> _Extract_
■ ■ ■ ■ ■ ■ ■

Beiträge zur Entwicklung von potentiellen Inhibitoren gegen das apikoplastäre Ferredoxin-Ferredoxin-NADP(H)-Reduktase-System, sowie Hemmstoffen des eukaryotischen Initiationsfaktors 4A und der bakteriellen RNaseP Teil 1 und Teil 2 und 3

Apicomplexan parasites are the reason for some severe diseases in mankind such as malaria or toxoplasmosis. For malaria infections the medical options are running shorter due to resistances. A cure for latent toxoplasmosis is not available yet. Thus, the need for new drugs against new targets is urgent. The first part of the thesis is about the development of compounds with inhibitory activity towards the apicomplexan ferredoxin-ferredoxin-NADP(H)-reductase system. This redox-system is essential in apicomplexan parasites like Plasmodium and Toxoplasma and seems to be a promising drug target. 83 compounds out of six structural classes were synthesized and their and the activity of 42 other compounds against Toxoplasma gondii Ferredoxin-NADP(H)-reductase was measured in a photometric enzyme-assay. Chosen compounds were also measured in a lactate-dehydrogenase assay against P. falc. in a cell-based assay. Promising structural classes are benzothiazole-derivatetives and thiazolidinone-derivatives, which were derived from a herbizide structure. The measurement of these compounds were able to give us a hint about structure-activity-relationships. As a complete new active class of inhibitory molecules propagylic alkohols were found. The second part of the thesis is about addressing a host target to fight viral diseases. Viruses like the Ebola Virus use the eukaryotic translational system to replicate itself. Silvestrol is a natural compound that inhibits the eukaryotic initiation factor 4A (eIF4A). Computer-supported we designed and subsequently synthesised 43 compounds out of four structural classes which were measured in a cell-based assay for their activity against eIF4A. Triazine derivatives were able to inhibit eIF4A in micromolar range, hydantoine derivates were found as activators of eIF4A – just like isosorbide-derivatives. The third part is about targeting RNase P a bacterial enzyme involved in tRNA maturation. Addressing this enzyme with an inhibitor successfully would give us a new class of antibiotics, that is so urgently needed. We were able to synthesise diacylthiosemicarbazides and diacylsemicarbazides to check their inhibitory activity.

■ ■ ■ ■ ■ ■ ■

> _Dataset entries_
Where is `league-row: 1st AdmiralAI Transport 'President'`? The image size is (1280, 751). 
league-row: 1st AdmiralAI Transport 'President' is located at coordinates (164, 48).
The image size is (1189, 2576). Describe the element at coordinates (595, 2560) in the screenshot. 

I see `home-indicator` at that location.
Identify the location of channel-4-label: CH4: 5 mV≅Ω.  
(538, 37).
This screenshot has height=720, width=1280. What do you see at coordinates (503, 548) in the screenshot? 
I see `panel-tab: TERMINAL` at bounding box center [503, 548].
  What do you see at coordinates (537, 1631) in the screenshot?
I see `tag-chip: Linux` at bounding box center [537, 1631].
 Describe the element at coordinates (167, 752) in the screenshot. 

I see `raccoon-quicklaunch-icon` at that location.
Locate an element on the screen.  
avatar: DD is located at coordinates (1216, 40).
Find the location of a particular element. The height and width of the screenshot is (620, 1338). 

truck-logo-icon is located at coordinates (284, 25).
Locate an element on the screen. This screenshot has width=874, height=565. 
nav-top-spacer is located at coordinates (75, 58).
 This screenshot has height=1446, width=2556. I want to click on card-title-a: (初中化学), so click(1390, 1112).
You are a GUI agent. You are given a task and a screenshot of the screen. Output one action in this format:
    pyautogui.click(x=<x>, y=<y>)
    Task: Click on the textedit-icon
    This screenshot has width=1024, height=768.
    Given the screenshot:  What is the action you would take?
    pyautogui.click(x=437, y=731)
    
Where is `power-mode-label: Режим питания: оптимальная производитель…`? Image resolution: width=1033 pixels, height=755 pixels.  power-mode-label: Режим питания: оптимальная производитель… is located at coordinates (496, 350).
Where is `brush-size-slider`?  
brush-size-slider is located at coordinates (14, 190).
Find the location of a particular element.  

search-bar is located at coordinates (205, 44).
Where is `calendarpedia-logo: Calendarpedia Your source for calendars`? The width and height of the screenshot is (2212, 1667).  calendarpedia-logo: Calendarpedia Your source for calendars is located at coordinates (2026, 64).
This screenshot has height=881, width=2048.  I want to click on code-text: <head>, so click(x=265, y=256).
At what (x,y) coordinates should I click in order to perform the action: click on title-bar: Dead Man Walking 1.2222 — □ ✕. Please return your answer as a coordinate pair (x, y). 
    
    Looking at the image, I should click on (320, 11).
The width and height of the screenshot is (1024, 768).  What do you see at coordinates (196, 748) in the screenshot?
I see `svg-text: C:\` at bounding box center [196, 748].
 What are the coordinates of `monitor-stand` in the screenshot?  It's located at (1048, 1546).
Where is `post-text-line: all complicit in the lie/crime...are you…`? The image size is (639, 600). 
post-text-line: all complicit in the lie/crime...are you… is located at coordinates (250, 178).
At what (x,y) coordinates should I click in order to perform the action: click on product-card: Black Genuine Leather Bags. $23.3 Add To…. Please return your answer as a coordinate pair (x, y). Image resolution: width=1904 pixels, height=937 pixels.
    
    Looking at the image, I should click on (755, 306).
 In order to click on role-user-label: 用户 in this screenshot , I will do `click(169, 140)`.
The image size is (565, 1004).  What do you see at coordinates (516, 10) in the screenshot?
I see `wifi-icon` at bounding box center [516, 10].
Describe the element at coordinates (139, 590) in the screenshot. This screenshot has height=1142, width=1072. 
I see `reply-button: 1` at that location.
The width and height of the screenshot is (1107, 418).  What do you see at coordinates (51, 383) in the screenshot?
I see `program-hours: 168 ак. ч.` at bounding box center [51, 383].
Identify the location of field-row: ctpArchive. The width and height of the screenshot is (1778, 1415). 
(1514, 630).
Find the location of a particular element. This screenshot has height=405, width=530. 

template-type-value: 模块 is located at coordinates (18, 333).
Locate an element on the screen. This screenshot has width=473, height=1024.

■ ■ ■ ■ ■ ■ ■

> _Prompt_
Decide whether each statement agrees with the thesis abstract above. Answer yes or no for each, and quote the words of the abstract that decide it.
1. In the first part of the thesis, 83 compounds from six structural classes were synthesized.
2. Hydantoine derivatives inhibited eIF4A in the micromolar range.
3. A cure for latent toxoplasmosis is already available.

> _Response_
1. Yes: "83 compounds out of six structural classes were synthesized"
2. No: "hydantoine derivates were found as activators of eIF4A"
3. No: "A cure for latent toxoplasmosis is not available yet."